Christiane Samarco, de O Estado de S.Paulo

BRASÍLIA – As eleições municipais de 2012 devem romper a tradição segundo a qual a sucessão nas prefeituras é uma briga entre lideranças locais. Depois de três derrotas presidenciais, a oposição ensaia projetos comuns, num jogo eleitoral que pode ser de vida ou morte. O PT, por sua vez, que não quer ser apeado do poder central, vai “nacionalizar” a disputa em algumas capitais.

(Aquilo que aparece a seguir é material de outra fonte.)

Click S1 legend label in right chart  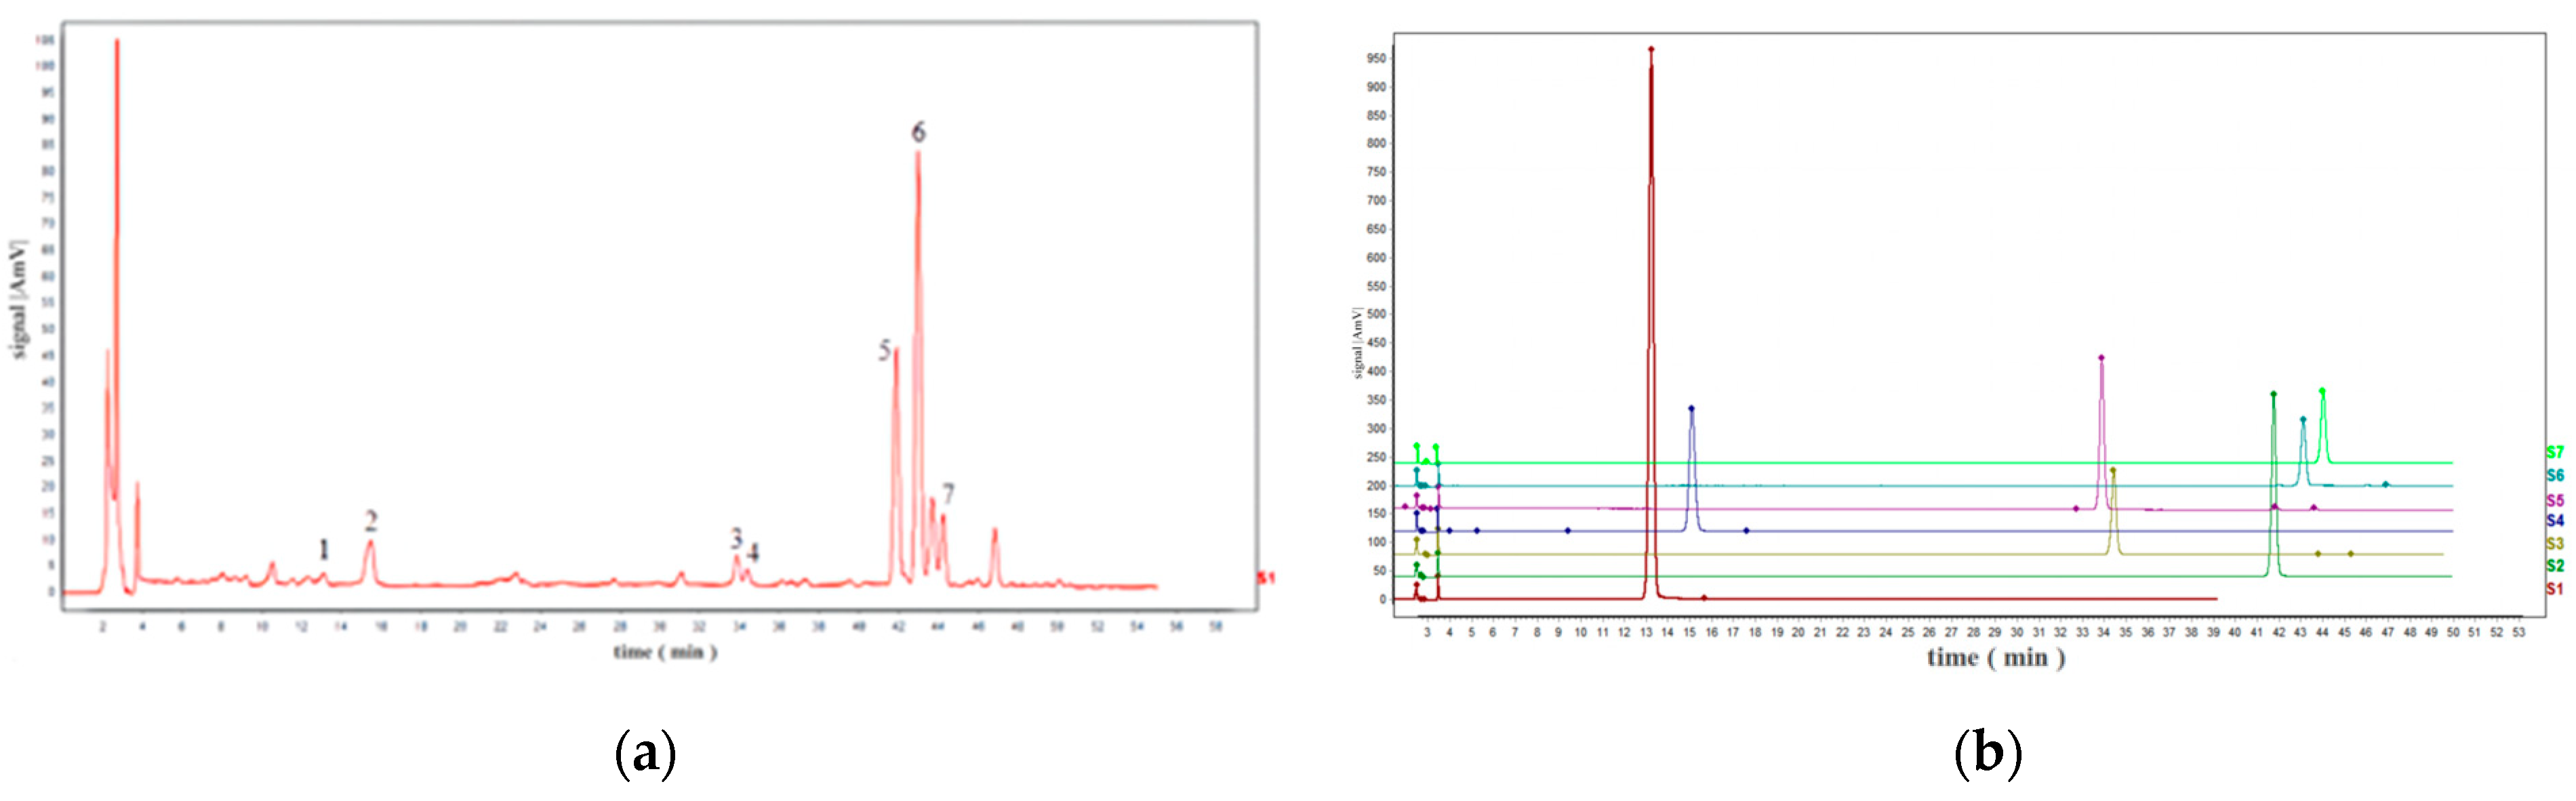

“O PT definiu que tratará de maneira nacionalizada capitais estratégicas para nossa aliança nacional”, adianta o ex-deputado Virgílio Guimarães (MG), agora dirigente nacional petista. Ele avalia que 2012 pode ser “definidor para o projeto 2014”, a partir de Belo Horizonte, onde a aliança nacional com o PSB será posta à prova, em disputas com o PMDB e o PC do B, todos da base do governo Dilma Rousseff.

Visto pela oposição como pré-candidato ao Planalto, o senador Aécio Neves (PSDB-MG) já mostra preocupação, certo de que o resultado da briga mineira estará vinculado ao desempenho de lideranças nacionais – como ele. “Há sempre a leitura do quem ganhou e quem perdeu”, diz Aécio, ao admitir que as eleições municipais ajudam a montar o tabuleiro da disputa presidencial de 2014.

Na ponta oposicionista do espectro político brasileiro, líderes do DEM, do PSDB e do PPS pregam a unidade das siglas já partir deste ano. “Fraturar agora, para juntar os cacos lá na frente, não adianta”, afirma o líder do DEM na Câmara, ACM Neto (BA). Deputado federal mais votado em seu Estado, Neto pode ser preservado para uma disputa pelo governo baiano, o que facilita o entendimento em torno do deputado e ex-prefeito da capital Antônio Imbassahy. (PSDB). Ele defende a tese de que a união é fundamental: “O descolamento das oposições em 2010 não contribuiu”.